Healthy-Eating Tips for Runners
These simple diet tweaks can improve your mood, energy, and sleep — and make your miles feel better too.
Eat well consistently, and you’re going to feel good. Anecdotally, we know this holds true. It’s also evidence-backed: Good nutrition can spark positive changes in our bodies at a microscopic level.
The nutrients in the food we eat feed our mitochondria, the engines inside our cells. Those mitochondria power everything our bodies do, including breathing, producing essential hormones, and flexing our muscles. “The better the quality of the food, the more power we provide,” says Brian St. Pierre, RD, director of nutrition at Precision Nutrition, a wellness-coaching company for professional and everyday athletes.
“Eating whole fruits, vegetables, protein, and minimally processed foods can help improve your mood, increase your energy, and improve your sleep and recovery,” says St. Pierre. “In the long term, all of those things should help make you a better runner.”
While this sounds like common sense, one of the biggest reasons we fail to eat this way is because we adopt a must-be-perfect outlook. “People take a hardcore, all-or-nothing approach to their diet,” says St. Pierre. “Then they fall off because it isn’t sustainable.” What is sustainable: small, healthy shifts that easily become habits.
“Look at your diet as a continuum,” says St. Pierre. “This means asking yourself, What nutrition choices can I make that are just a little bit better than what I’m doing now?” Maybe that’s drinking one fewer sodas a day or swapping a cookie at lunch with a piece of fruit. You make the tweak, St. Pierre says, then you ask yourself the question again, week after week.

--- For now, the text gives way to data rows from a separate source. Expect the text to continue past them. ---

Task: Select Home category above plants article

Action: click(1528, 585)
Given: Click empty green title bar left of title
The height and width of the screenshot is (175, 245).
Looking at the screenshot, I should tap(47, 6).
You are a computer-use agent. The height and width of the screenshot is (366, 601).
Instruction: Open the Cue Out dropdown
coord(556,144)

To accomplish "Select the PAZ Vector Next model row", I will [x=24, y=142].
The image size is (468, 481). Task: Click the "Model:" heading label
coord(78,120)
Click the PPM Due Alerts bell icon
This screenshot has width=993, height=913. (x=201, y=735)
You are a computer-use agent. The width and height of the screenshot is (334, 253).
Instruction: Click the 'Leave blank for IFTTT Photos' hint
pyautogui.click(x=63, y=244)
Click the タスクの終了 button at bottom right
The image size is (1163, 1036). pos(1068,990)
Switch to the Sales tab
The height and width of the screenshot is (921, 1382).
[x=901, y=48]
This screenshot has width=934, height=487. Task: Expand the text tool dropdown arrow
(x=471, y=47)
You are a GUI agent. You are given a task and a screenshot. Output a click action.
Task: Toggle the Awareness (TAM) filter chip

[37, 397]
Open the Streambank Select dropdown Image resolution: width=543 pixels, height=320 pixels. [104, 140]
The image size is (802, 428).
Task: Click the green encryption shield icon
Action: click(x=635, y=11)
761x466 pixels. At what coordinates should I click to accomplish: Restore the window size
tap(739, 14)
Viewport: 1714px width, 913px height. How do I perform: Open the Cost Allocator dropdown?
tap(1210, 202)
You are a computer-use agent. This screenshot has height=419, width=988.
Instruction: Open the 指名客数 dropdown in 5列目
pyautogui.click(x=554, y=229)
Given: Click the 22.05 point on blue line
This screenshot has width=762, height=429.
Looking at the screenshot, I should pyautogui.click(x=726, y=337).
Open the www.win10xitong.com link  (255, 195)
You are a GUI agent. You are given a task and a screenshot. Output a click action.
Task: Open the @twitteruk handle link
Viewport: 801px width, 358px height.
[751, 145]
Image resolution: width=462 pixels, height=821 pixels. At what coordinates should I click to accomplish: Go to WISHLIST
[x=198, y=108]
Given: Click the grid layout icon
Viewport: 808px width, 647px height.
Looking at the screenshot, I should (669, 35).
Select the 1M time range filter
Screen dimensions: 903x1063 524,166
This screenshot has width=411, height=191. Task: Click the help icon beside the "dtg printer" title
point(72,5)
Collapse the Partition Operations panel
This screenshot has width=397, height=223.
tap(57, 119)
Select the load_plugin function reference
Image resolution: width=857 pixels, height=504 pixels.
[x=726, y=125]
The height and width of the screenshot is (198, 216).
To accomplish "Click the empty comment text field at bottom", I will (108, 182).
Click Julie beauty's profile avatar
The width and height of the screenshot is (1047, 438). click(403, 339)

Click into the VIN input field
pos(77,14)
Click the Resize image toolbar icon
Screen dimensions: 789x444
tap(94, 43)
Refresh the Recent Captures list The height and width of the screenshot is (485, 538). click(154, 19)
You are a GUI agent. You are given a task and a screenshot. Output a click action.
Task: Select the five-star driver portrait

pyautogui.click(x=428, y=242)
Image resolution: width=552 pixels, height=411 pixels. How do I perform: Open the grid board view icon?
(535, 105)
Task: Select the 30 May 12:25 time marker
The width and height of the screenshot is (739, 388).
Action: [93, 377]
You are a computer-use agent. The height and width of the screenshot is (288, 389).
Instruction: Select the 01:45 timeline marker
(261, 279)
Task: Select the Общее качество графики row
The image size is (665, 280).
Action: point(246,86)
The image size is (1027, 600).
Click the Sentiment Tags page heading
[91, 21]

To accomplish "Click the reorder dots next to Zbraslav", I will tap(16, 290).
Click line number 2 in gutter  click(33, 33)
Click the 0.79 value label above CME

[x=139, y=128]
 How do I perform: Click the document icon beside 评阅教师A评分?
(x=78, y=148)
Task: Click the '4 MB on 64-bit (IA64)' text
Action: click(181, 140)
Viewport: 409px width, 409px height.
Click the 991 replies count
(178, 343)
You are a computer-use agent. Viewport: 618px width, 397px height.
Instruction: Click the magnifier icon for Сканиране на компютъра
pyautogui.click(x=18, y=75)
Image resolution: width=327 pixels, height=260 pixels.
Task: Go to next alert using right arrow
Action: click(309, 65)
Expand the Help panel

“Before you know it, you’ve made a huge transformation in your diet,” he says, one that wouldn’t be possible overnight.
The Simple Change
Include a vegetable in your meal, and eat it first.
“Vegetables are some of the most nutrient-dense foods on the planet. Eat them first. If you can just do that, you guarantee getting a healthy dose of vitamins, minerals, and fiber in every meal,” says Chris Bennett, Nike Running global head coach. “Just like running, nutrition is about consistency. And just like running, maintaining that consistency is dependent on variety, so mix up those veggies on your plate from time to time.”
Starting with any vegetable is great. But for extra protection against inflammation (which St. Pierre says can prolong running injuries and increase your risk of getting them in the first place), opt for dark, leafy greens like spinach and kale, cruciferous veggies like broccoli and cauliflower, and bell peppers and mushrooms. They’re all loaded with antioxidants known to help reduce inflammation.
“Look at your diet as a continuum.”
Brian St. Pierre
RD, Director of Nutrition at Precision Nutrition
More Tips to Move You Forward
01. Drink water.
We often mistake hunger for thirst. What’s more, dehydration is one of the top reasons people get injured from running. “When your tissues, muscles, tendons, and ligaments are dehydrated, they’re more likely to get injured,” explains St. Pierre. That resonates for four-time Olympian and Bowerman Track Club coach Shalane Flanagan. “If I could give just one piece of advice to a lot of athletes, it would be to hydrate. If you’re feeling lethargic or you’ve got headaches or you just want to improve one little area of your life or even just affect your muscle tissue, hydration is huge.”
02. Snack like your hanger depends on it.
“When you get to the point of being ravenous — hangry — you lose mental focus and your energy crashes,” says Flanagan. “And that’s when you make bad food choices.” She always has a healthy snack stuffed away in her purse, backpack, and car, like a Superhero Muffin from her latest cookbook, Run Fast. Cook Fast. Eat Slow.
03. Eat iron-packed foods.
The nutrient is in shellfish, chicken, and beans. “Iron is super important, because it helps make our red blood cells, and red blood cells transport oxygen to the working muscles when you’re running,” says Flanagan. Healthy muscles, healthier runner.